Chapter 18

Karl

Ted was frantic. I tried to calm him down, my iPhone pressed tightly to my ear.

I paced my small apartment while I talked.

“We don’t know a thing. Not yet. All could be fine.

” The words were, I knew, what was expected.

They were also empty and I hope my voice didn’t convey my lack of conviction.

I was worried about his friend, Camille, just as he was.

Ted had begun calling her in the wee hours of the morning.

Now, it was noon, and she still hadn’t answered.

“But she always picks up. At five in the morning, I could understand. She was asleep, her phone on its do not disturb setting. But now it’s long past the time when she’d be awake. That woman is up with the dawn, working, downing coffee, smoking cigarettes.

“I had this nightmare—”

I cut him off. “I know. You told me. What do you want to happen, Ted? I’ll do what I can to help you.

You know that.” Ted had told me everything—all about yesterday and seeing Josh outside Camille’s building when she was taking him to what he called his safe house.

I wondered if such a place existed, especially in our world, where Josh was a constant, almost supernatural threat.

And supernatural aside, I wouldn’t put it past Josh to furtively slip a tracker on a car or into a phone.

“Listen,” I said as I pulled on my shoes and grabbed my keys from the secretary near the front door. “I’m coming over there. I don’t know if it’s a good idea, but we’ll go together to her place and make sure she’s okay.”

“What do you mean not a good idea? She’s my friend. She’s in harm’s way.
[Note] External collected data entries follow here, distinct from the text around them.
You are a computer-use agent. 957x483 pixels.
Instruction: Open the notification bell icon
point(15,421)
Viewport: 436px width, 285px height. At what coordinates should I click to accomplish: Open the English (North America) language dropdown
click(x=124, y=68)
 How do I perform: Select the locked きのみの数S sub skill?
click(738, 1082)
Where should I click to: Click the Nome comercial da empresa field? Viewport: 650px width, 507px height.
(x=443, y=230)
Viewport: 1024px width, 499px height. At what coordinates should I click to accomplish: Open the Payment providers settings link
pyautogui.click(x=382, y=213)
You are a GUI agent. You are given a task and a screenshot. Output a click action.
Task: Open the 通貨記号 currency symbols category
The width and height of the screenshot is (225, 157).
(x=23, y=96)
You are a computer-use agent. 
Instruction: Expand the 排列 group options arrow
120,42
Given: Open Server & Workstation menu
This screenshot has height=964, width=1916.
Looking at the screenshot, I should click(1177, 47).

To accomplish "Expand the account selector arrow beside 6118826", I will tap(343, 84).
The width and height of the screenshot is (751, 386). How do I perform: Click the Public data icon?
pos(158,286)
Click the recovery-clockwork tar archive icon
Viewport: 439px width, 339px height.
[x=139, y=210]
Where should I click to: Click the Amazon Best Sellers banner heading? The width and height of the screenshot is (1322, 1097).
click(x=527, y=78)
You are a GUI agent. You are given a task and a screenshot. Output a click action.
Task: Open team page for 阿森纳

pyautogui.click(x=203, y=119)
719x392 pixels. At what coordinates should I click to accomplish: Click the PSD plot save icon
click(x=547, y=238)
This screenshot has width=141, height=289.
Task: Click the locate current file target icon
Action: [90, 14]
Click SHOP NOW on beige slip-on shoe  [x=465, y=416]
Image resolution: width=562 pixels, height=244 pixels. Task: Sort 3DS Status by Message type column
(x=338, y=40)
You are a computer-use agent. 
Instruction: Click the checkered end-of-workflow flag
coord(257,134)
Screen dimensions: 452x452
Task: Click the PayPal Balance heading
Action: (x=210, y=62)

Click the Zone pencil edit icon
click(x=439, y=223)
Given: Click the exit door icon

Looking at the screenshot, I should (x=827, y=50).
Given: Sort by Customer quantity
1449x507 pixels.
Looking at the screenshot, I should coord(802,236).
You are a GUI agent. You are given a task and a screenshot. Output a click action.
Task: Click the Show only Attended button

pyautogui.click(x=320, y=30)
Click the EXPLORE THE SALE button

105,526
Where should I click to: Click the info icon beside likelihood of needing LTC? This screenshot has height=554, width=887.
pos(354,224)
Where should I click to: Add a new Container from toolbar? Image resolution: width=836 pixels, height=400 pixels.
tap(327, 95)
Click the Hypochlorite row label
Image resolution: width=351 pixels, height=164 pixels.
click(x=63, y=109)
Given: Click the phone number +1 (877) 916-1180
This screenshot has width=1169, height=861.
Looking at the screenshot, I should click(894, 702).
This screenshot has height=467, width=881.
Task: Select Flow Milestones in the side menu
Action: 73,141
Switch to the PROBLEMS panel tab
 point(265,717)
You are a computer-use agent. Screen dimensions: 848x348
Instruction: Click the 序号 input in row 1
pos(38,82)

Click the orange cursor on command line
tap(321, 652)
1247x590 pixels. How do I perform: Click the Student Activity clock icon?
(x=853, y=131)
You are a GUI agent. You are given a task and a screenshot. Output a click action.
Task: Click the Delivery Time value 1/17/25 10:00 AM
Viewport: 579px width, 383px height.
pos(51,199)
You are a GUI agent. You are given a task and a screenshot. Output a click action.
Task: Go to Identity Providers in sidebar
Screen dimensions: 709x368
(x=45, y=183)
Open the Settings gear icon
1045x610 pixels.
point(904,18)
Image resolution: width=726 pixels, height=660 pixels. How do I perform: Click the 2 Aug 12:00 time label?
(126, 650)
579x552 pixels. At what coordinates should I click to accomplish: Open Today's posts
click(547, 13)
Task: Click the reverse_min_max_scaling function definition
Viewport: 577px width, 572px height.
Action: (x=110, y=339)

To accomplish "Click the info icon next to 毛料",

We have to do all we can.”

“You’re getting ahead of yourself, Ted—and you miss my meaning.

I understand your worry, but breathe, please.

I only said it wasn’t a good idea because we both know Josh has her place staked out.

If he’s there again this afternoon, he’ll be sure to see us.

This time we might not be so lucky and he’ll be watching from his car.

” I didn’t want to add to his worry by also saying, and then he can follow us wherever we go.

“I’m on my way.” I hung up, knowing I could do more good with him in person than I could via this electronic, and less effective, connection.

I also didn’t want to give him a chance to speak more.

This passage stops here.